Self-Hosted AI Inference Cluster

Overview
Running local LLMs isn’t a hobby — it’s a production system. This cluster powers everything from agentic coding workflows to personal AI assistance, running entirely on hardware I own with zero cloud dependency.
The core setup: dual NVIDIA RTX 3090s (48GB VRAM combined) running vLLM with tensor parallelism to serve Qwen 3.6 35B. 100K context window, 8 concurrent sequences, and the kind of throughput that actually makes local models usable for real work.
Hardware
- GPU: 2x NVIDIA RTX 3090 (24GB VRAM each, 48GB combined via NVLink)
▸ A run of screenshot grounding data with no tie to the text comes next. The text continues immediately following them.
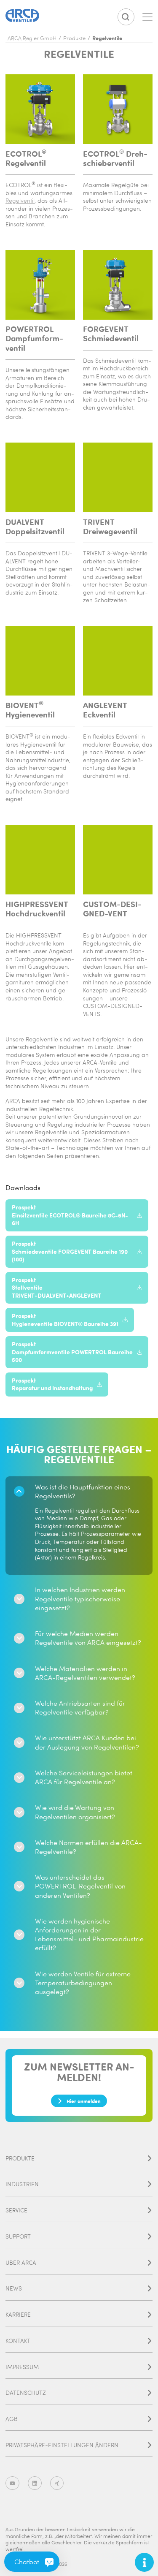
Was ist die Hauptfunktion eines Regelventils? (82, 1491)
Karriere (18, 2314)
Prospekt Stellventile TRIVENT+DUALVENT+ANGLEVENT (56, 1287)
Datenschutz (25, 2392)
- CPU: AMD Ryzen 9 5950X (16 cores)
- RAM: 128GB DDR4
- Storage: NVMe for model weights and cache
Software Stack
- Inference: vLLM with tensor parallelism
- Model: Qwen 3.6 35B (quantized)
- Orchestration: Docker containers
- API: OpenAI-compatible endpoint
- Context: 100K token context window
What It Powers
- Agentic coding workflows (this conversation, for example)
- Code review and analysis
- Research and documentation assistance
- Personal AI tasks across the household
- Model evaluation and benchmarking
Why Self-Hosted
Privacy, cost, and control. Every API call to a cloud LLM is a data leak waiting to happen. Every token costs money. Every rate limit is a deadline on your productivity. Self-hosted means your AI works when you need it, handles whatever you throw at it, and never charges per token.
The initial hardware investment pays for itself in a few months compared to equivalent cloud API usage. After that, it’s just electricity.